For leading a movement to engage art with science in education and research, Carol LaFayette, a visualization professor at Texas A&M University, recently received an honorary Doctorate of Fine Arts degree from Moore College of Art & Design in Philadelphia.
LaFayette, holder of the Harold L. Adams Interdisciplinary Professorship in Visualization, was chosen for the honor by Moore’s honorary degree selection committee, which consists of faculty, students and the school’s academic dean.
“Her work expands the boundaries of art and science in this ever-increasing interdisciplinary world,” said Cecelia Fitzgibbon, Moore president. “She is a role model for students and worthy of this recognition.”
LaFayette was honored May 15, 2016 at the 166th commencement of the school, the oldest women’s visual arts college in the United States.
In 2011, the National Science Foundation chose LaFayette to organize a network of scientiests, engineers, artists, and designers interested in bridging gaps between disciplines. The effort yielded the Network for Sciences, Engineering, Arts and Design, or SEAD Network, an international group that advocates for STEM to STEAM — intersections of art and design with science, technology, engineering and mathematics.

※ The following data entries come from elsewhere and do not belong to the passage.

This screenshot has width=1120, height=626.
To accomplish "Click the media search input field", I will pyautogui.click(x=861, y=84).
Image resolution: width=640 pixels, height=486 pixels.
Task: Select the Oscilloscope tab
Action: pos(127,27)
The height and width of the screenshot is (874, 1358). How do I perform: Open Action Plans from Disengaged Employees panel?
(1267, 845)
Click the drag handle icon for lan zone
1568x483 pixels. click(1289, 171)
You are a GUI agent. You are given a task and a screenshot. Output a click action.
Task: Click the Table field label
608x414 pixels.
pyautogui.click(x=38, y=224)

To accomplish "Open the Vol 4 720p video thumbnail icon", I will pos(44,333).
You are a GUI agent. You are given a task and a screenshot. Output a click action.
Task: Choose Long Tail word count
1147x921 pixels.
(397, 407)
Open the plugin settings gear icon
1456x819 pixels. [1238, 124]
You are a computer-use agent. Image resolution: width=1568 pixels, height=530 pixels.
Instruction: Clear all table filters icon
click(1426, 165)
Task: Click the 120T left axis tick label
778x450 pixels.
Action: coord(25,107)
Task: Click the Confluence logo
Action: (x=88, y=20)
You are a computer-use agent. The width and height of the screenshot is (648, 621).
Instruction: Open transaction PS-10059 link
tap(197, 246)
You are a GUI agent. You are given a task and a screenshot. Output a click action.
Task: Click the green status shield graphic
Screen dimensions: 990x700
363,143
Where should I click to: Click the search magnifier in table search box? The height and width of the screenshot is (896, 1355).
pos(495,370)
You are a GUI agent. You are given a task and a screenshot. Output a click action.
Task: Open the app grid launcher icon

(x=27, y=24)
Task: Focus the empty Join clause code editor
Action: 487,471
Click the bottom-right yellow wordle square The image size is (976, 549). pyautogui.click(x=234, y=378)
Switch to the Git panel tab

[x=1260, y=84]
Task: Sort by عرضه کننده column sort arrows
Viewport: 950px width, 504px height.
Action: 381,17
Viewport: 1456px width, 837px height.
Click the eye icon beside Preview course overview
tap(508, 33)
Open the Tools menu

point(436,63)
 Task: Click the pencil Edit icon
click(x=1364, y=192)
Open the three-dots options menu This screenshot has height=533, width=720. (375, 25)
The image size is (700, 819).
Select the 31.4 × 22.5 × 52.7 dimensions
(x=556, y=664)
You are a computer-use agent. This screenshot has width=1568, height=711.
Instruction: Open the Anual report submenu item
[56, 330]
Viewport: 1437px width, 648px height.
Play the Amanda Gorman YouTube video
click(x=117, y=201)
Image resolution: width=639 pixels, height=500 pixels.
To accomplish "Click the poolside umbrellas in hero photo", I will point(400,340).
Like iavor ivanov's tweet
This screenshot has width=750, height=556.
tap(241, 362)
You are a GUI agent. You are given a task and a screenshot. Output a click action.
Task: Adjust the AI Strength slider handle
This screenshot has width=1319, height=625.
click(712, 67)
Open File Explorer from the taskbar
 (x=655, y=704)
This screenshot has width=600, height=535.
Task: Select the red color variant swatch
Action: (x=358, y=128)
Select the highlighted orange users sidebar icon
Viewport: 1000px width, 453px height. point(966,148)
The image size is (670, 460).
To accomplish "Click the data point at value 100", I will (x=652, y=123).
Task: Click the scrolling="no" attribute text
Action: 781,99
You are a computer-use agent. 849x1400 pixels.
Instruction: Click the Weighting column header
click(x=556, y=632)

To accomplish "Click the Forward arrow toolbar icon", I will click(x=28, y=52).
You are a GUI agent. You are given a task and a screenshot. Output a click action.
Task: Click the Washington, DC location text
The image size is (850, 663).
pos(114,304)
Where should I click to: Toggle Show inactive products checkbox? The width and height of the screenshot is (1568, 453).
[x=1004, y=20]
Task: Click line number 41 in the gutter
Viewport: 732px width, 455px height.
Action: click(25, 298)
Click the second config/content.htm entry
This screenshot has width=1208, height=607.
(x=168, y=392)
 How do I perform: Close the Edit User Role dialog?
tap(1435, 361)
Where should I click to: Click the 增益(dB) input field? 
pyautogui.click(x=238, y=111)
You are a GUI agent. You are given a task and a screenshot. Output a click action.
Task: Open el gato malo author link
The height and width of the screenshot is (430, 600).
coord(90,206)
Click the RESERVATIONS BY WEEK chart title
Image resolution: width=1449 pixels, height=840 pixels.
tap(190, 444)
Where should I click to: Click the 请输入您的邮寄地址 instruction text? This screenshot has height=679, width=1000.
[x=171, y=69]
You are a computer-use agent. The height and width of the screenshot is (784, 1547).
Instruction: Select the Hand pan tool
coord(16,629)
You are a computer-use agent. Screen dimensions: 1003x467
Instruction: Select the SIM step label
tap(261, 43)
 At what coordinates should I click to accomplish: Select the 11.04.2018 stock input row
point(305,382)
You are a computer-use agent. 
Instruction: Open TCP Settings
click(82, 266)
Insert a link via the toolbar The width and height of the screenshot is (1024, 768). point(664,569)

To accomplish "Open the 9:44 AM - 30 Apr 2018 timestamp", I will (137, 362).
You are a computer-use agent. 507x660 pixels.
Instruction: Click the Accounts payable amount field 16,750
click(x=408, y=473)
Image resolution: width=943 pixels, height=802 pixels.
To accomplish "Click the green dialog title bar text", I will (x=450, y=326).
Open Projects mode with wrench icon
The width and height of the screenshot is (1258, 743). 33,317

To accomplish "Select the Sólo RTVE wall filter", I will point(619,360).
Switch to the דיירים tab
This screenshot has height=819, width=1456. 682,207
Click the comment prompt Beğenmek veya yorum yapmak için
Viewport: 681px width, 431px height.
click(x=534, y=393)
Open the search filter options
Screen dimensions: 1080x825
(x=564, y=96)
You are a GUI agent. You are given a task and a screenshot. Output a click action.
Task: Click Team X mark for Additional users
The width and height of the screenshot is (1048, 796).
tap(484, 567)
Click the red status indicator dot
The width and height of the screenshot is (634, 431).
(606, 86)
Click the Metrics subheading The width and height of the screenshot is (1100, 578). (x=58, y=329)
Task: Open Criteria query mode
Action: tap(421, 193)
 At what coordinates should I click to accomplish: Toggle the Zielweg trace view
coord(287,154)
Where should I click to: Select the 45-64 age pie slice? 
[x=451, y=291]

Today, STEM to STEAM is a global movement.
Due in part to SEAD Network initiatives, in December 2015 the National Academies of Sciences, Engineering, and Medicine launched a two-year study investigating the value of integrating the arts and humanities with STEM education, the first time the concept has been investigated at such a high level.
In addition to championing STEAM initiatives, LaFayette, serves as director of the Texas A&M Institute for Applied Creativity, which collaborates coordinates and advocates for multidisciplinary study through the application of creativity and innovative thinking.
LaFayette also works with scientists to invent unique ways to experience interconnections of flora, fauna and phenomena in her laboratory/studio, a regenerating, former ranch in Texas.
She was honored in 2010 with the Texas A&M College of Architecture’s J. Thomas Regan Interdisciplinary Faculty prize and she received a Distinguished Teaching Award in 2003.